▸ REQUIREMENT:
Collect each line in the rows below that contains the string "window". Only matches with the same capitalization count.

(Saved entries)
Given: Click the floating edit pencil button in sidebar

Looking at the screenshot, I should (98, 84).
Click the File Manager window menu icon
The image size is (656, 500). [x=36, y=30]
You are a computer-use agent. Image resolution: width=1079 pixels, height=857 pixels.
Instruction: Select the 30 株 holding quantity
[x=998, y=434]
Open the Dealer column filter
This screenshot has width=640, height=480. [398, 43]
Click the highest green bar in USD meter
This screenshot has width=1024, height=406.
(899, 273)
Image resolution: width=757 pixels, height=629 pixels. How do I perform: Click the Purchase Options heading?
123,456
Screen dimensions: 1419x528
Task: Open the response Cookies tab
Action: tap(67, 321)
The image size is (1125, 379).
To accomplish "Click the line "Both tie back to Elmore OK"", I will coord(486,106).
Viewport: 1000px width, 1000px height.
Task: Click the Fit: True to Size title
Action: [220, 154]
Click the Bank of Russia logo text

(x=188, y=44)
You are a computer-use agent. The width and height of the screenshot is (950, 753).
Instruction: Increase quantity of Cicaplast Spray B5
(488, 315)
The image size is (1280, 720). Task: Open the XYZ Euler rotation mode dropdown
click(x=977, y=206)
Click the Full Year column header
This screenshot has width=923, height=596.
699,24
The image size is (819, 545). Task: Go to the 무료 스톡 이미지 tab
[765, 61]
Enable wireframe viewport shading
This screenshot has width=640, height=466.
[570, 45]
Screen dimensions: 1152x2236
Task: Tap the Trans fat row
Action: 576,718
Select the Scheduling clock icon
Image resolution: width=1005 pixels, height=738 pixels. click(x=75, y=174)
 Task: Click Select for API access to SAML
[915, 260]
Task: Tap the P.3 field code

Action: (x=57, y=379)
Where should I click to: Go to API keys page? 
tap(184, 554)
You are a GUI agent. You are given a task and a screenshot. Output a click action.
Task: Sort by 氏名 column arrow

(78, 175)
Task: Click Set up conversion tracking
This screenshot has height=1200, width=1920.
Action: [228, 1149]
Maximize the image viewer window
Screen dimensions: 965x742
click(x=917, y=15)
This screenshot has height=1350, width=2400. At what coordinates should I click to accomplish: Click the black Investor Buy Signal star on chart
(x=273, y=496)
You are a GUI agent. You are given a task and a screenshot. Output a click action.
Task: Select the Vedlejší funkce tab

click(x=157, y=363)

▸ THE RESPONSE:
Click the File Manager window menu icon
Maximize the image viewer window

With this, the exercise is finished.